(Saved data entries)
————————
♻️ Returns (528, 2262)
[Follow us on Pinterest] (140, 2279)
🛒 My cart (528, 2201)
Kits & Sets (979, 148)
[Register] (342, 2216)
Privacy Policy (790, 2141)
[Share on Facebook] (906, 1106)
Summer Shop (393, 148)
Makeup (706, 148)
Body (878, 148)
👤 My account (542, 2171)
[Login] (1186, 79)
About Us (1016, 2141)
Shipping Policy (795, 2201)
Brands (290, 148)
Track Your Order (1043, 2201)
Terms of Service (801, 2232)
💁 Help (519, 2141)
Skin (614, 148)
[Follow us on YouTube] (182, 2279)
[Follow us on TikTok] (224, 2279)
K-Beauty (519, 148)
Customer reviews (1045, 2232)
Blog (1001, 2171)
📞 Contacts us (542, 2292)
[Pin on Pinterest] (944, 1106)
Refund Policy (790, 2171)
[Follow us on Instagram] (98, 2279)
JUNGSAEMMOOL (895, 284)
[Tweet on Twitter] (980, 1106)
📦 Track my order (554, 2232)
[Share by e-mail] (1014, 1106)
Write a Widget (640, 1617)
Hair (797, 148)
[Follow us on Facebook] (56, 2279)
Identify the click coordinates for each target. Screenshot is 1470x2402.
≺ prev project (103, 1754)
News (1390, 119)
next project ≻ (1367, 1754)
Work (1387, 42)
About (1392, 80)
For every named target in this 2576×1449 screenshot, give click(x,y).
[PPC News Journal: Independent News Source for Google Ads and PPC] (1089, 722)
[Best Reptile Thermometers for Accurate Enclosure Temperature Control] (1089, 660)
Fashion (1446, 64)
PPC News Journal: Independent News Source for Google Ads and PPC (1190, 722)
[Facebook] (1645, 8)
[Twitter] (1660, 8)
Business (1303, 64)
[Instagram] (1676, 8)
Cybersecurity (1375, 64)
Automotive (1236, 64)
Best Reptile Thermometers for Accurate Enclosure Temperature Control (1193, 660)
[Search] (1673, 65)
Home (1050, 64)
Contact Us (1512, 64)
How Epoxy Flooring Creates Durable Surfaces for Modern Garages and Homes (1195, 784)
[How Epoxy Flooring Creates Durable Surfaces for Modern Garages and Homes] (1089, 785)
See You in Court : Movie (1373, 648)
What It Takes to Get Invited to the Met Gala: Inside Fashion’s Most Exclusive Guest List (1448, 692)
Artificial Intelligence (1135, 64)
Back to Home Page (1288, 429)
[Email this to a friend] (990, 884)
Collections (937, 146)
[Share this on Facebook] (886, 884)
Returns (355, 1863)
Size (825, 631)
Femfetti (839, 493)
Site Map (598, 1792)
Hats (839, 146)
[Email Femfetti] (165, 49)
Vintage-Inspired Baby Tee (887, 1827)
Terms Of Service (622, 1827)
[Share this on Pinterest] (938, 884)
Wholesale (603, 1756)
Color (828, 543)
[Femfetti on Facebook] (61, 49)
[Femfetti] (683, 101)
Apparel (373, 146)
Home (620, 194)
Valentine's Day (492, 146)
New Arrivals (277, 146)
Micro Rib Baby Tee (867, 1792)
————————
• [What to produce]: The job here is to write out all the entries again exactly.

• [Output of the task]:
♻️ Returns (528, 2262)
[Follow us on Pinterest] (140, 2279)
🛒 My cart (528, 2201)
Kits & Sets (979, 148)
[Register] (342, 2216)
Privacy Policy (790, 2141)
[Share on Facebook] (906, 1106)
Summer Shop (393, 148)
Makeup (706, 148)
Body (878, 148)
👤 My account (542, 2171)
[Login] (1186, 79)
About Us (1016, 2141)
Shipping Policy (795, 2201)
Brands (290, 148)
Track Your Order (1043, 2201)
Terms of Service (801, 2232)
💁 Help (519, 2141)
Skin (614, 148)
[Follow us on YouTube] (182, 2279)
[Follow us on TikTok] (224, 2279)
K-Beauty (519, 148)
Customer reviews (1045, 2232)
Blog (1001, 2171)
📞 Contacts us (542, 2292)
[Pin on Pinterest] (944, 1106)
Refund Policy (790, 2171)
[Follow us on Instagram] (98, 2279)
JUNGSAEMMOOL (895, 284)
[Tweet on Twitter] (980, 1106)
📦 Track my order (554, 2232)
[Share by e-mail] (1014, 1106)
Write a Widget (640, 1617)
Hair (797, 148)
[Follow us on Facebook] (56, 2279)
Identify the click coordinates for each target. Screenshot is 1470x2402.
≺ prev project (103, 1754)
News (1390, 119)
next project ≻ (1367, 1754)
Work (1387, 42)
About (1392, 80)
For every named target in this 2576×1449 screenshot, give click(x,y).
[PPC News Journal: Independent News Source for Google Ads and PPC] (1089, 722)
[Best Reptile Thermometers for Accurate Enclosure Temperature Control] (1089, 660)
Fashion (1446, 64)
PPC News Journal: Independent News Source for Google Ads and PPC (1190, 722)
[Facebook] (1645, 8)
[Twitter] (1660, 8)
Business (1303, 64)
[Instagram] (1676, 8)
Cybersecurity (1375, 64)
Automotive (1236, 64)
Best Reptile Thermometers for Accurate Enclosure Temperature Control (1193, 660)
[Search] (1673, 65)
Home (1050, 64)
Contact Us (1512, 64)
How Epoxy Flooring Creates Durable Surfaces for Modern Garages and Homes (1195, 784)
[How Epoxy Flooring Creates Durable Surfaces for Modern Garages and Homes] (1089, 785)
See You in Court : Movie (1373, 648)
What It Takes to Get Invited to the Met Gala: Inside Fashion’s Most Exclusive Guest List (1448, 692)
Artificial Intelligence (1135, 64)
Back to Home Page (1288, 429)
[Email this to a friend] (990, 884)
Collections (937, 146)
[Share this on Facebook] (886, 884)
Returns (355, 1863)
Size (825, 631)
Femfetti (839, 493)
Site Map (598, 1792)
Hats (839, 146)
[Email Femfetti] (165, 49)
Vintage-Inspired Baby Tee (887, 1827)
Terms Of Service (622, 1827)
[Share this on Pinterest] (938, 884)
Wholesale (603, 1756)
Color (828, 543)
[Femfetti on Facebook] (61, 49)
[Femfetti] (683, 101)
Apparel (373, 146)
Home (620, 194)
Valentine's Day (492, 146)
New Arrivals (277, 146)
Micro Rib Baby Tee (867, 1792)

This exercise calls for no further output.